'The Jungle Book' (1894) is a collection of stories by the English
writer Rudyard Kipling. In this book most of the characters are animals
such as Shere Khan the tiger and the Baloo the bear, though a principal
character is the boy or 'man-cub' Mowgli, who is brought-up in the
jungle by wolves. The stories are set in a forest in India, 'Seonee'
(Seoni), in the Madhya Pradesh. Mowgli learns how to live in the jungle
with the help of all of his animal family. Shere Khan tries to get the
younger wolves to keep out Mowgli and Mowgli realises it's time for him
to move on from his jungle family. Before Mowgli quits, Bagheera says
him to get the Red Flower from outside the house of a man.
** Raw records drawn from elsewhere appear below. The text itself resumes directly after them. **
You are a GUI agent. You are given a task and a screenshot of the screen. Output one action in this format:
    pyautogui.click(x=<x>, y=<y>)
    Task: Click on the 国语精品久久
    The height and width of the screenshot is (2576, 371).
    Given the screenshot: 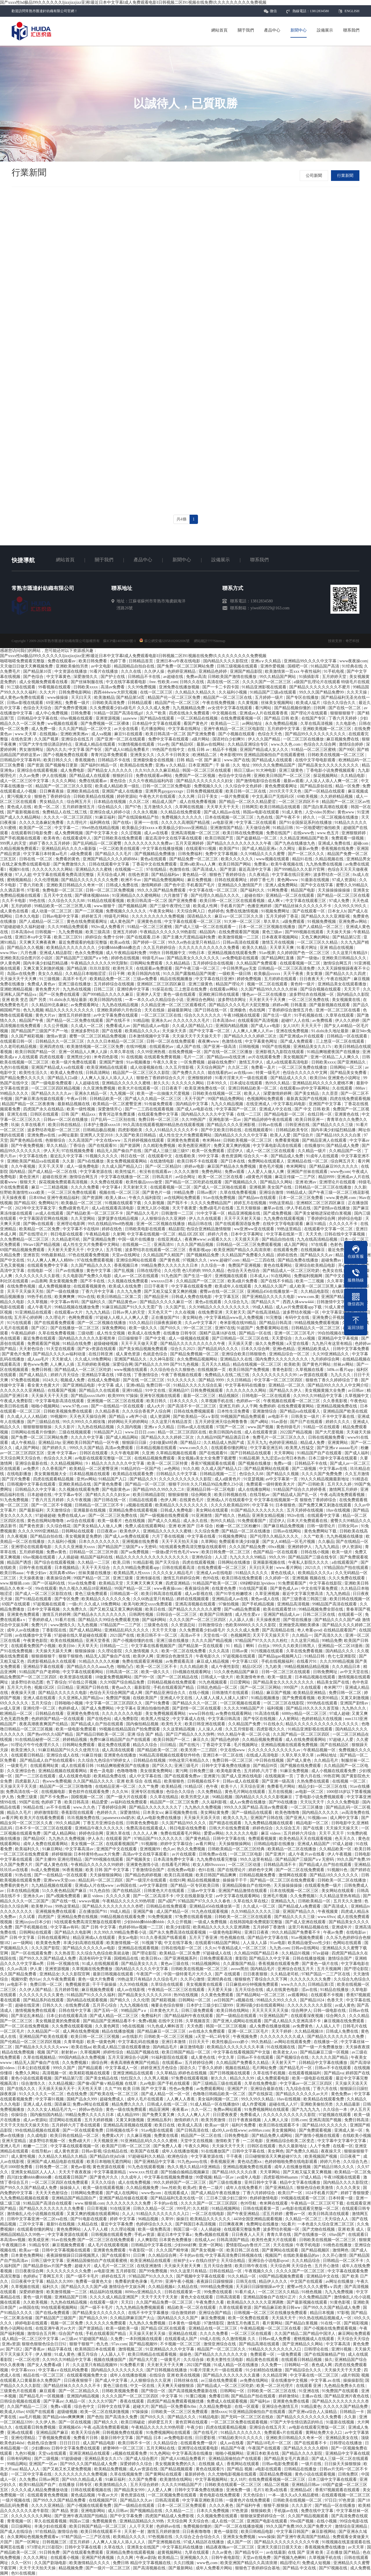 What is the action you would take?
    pyautogui.click(x=200, y=916)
The animals
are too afraid to use the Red Flower, Mowgli hits Shere Khan with a fire
stick and afraids him away from the mountain. Mowgli then quits the
mountain and promises to return with Shere Khan's skin. After leaving
the mountain, Mowgli goes to the village where the people live. When he
gets to the village he is saved by a woman named Messua and her husband
who think that Mowgli is their lost son who was taken by a tiger. A
important theme in the book is desertion followed by fostering, as in
the life of Mowgli, copying Kipling's own childhood. It is the tale of
Mowgli and his adventures, his friendship with Bagheera, the black
panther and the wolf pack, and his enmity with Shere Khan, the tiger.